Михаил ЖванецкийМимо зеркала
Парадокс: известный человек остается на самом деле большой загадкой. Всем видимый, бесконечно талантливый, если не великий, всем открытый Михаил Жванецкий далеко не так открыт. Тем больше повезло, когда он согласился поговорить откровенно. Стало понятно: временами большой ребенок…
– Сейчас закрою дверь, повешу пальто. Человека надо предупреждать, что делаешь. Тогда он спокоен. А иначе он нервничает.
– С вами вообще нервничаешь. Вы же звезда, как не нервничать.
– Да какая я звезда! Ну… ну… ну… видите, даже нечего сказать. Я думаю, что я глубоко в стороне от этого их звездного мира.
– Я хочу сделать вам подарок. Вызнаете, что у Гоголя, так же как у вас, был знаменитый портфель?
– Никогда не слышал.
– Он не спускал с него глаз, всегда ставил так, чтобы был виден…
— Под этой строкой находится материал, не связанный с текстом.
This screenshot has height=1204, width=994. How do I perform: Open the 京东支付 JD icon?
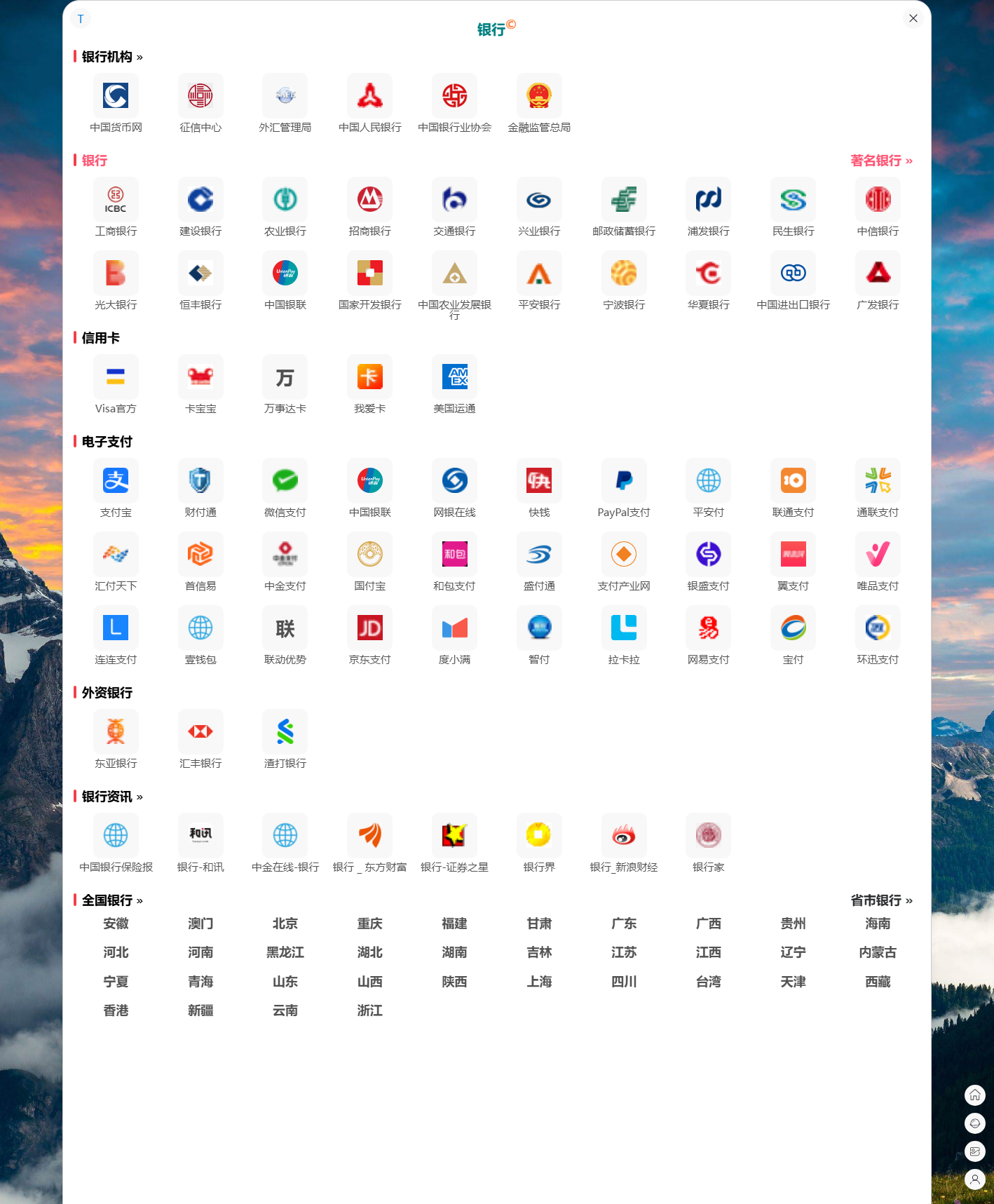[x=370, y=628]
– Да вы что!.. Не знал… Я и читать-то по-настоящему начал уже после института, после работы в порту. У меня детство было такое, полубеспризорное, 45-й год, война. Только то, что в школе. Хорошо, что был прекрасный педагог. Он весь наш класс научил писать грамотно. Я грамотный. Пишу без ошибок до сих пор. А читать стал, когда уже все это прочли мои друзья – Андрей Битов, Белла Ахатовна Ахмадулина. Фамилию Пруста я услышал, когда мне было лет тридцать…
– Нагнали?
– Нагнал. Я читаю все время. Сегодня читаю упущенное тогда «Бремя страстей человеческих»… И что у него было в этом портфеле?
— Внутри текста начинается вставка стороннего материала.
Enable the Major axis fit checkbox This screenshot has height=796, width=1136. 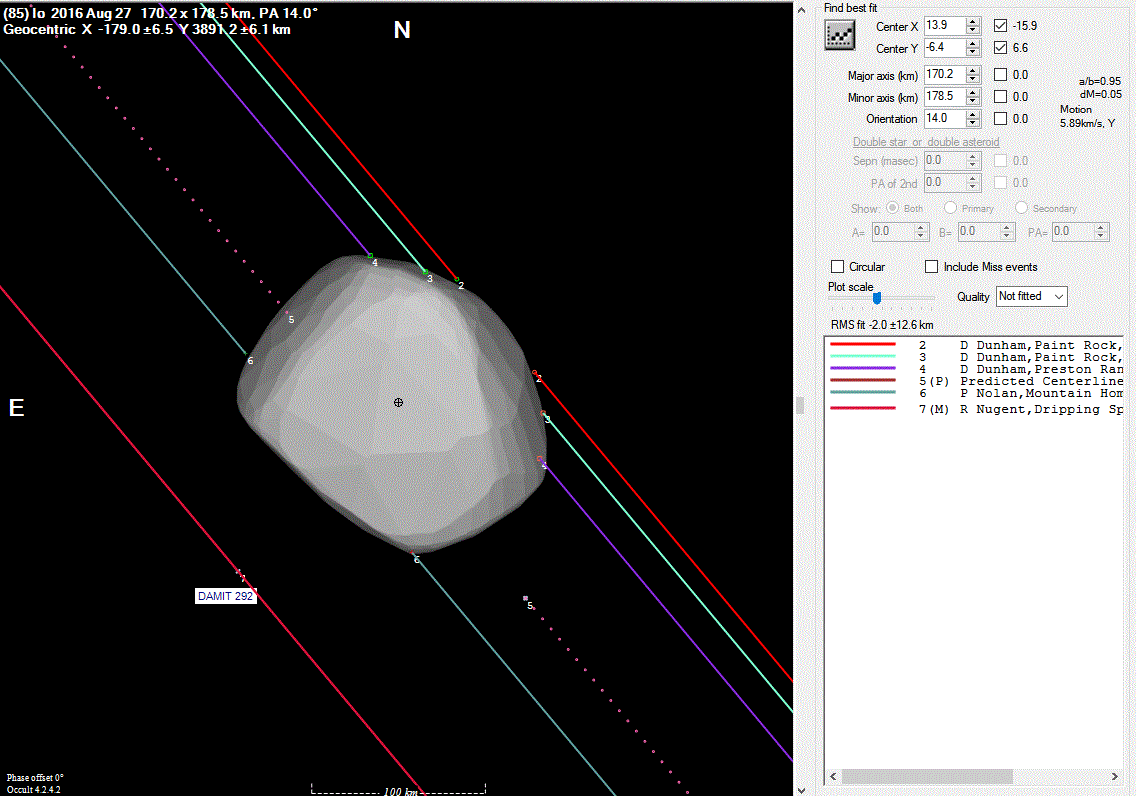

– Там лежал второй том «Мертвых душ».
– Вот и я точно так же со своим портфелем! И жена, и сын, и я, мы все время дрожим: где портфель? Не дай бог! Портфель – это я. Исчезнет портфель – я вместе с ним. Сорвется все – концерт, встреча, – ничего не будет.
– У вас же есть копии того, что в портфеле. Или это талисман?
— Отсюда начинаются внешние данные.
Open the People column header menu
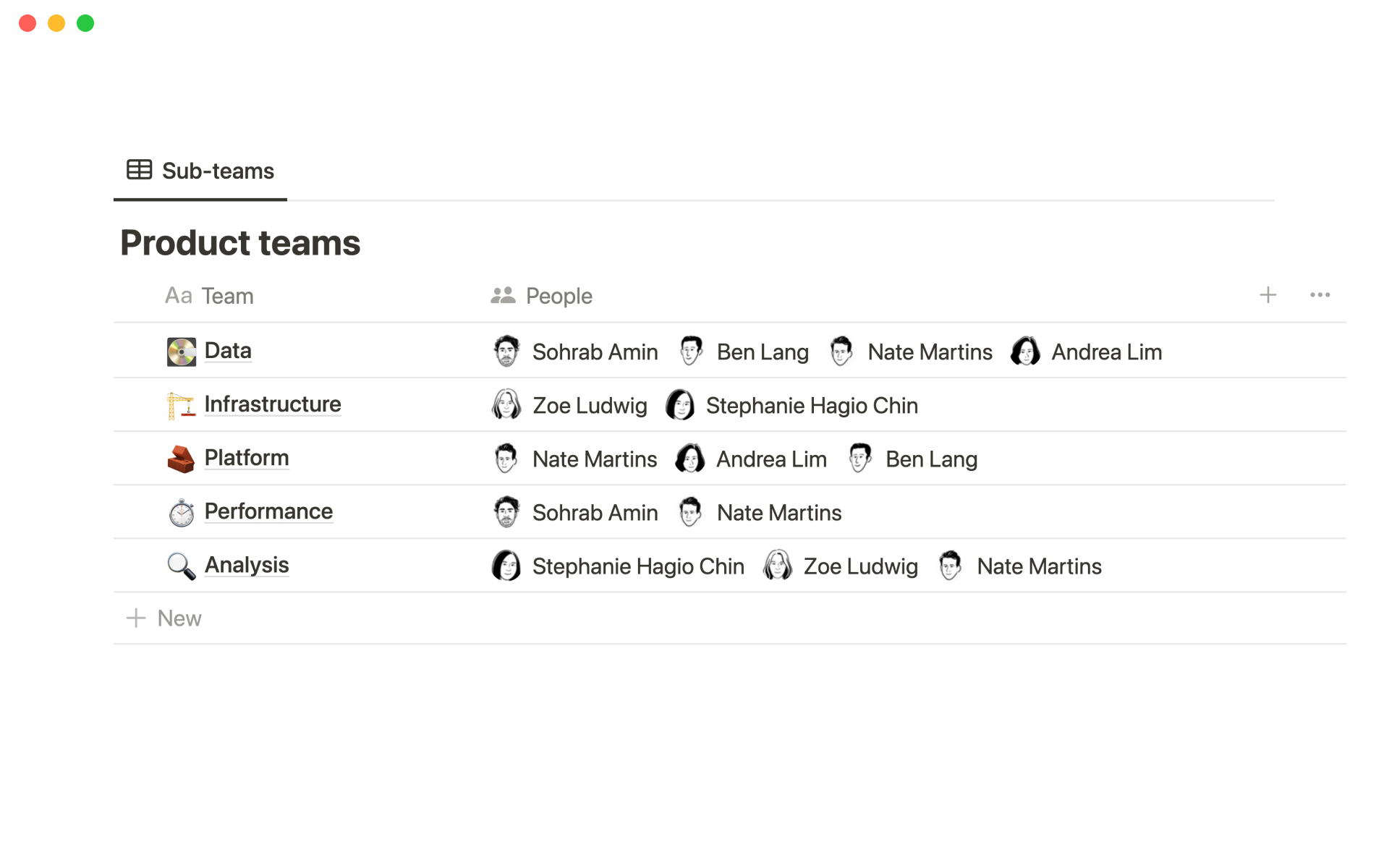The width and height of the screenshot is (1389, 868). click(542, 296)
– Это и талисман, и многое в одном экземпляре. Не успеваю отксерить.
– Вы пишете рукой? Не на компьютере?
– Нет-нет, рукой.
– А кем вы себя ощущаете? Вы кто – чтец, актер, писатель?
– Почему бы вам это мне не сказать? Почему я должен о себе это говорить?
– Колитесь, колитесь. У нас откровенный разговор. Если я из вас не вытяну ничего такого…
– Так они же сексуху все хотят. Они хотят: как вы провели ночь? У Чехова это тоже есть: как вы провели ночь? Но те имели в виду совсем другое. А эти – другое. Их не интересует, как я спал, кашлял, была температура. Техника секса, с кем, как, когда разошлись, и действительно, никто не заметил, или все-таки соседи видели, и куда она пошла, и вы не проводили ее? Нет, проводили – уже неинтересно… Возвращаясь к вопросу: днем – писатель, вечером – актер. Написать произведение, которое я читаю… не скажу глупую фразу, что мне ничего не стоит. Стоит. На это уходит два часа, ну три. А исполнить – ну просто год. Не меньше года.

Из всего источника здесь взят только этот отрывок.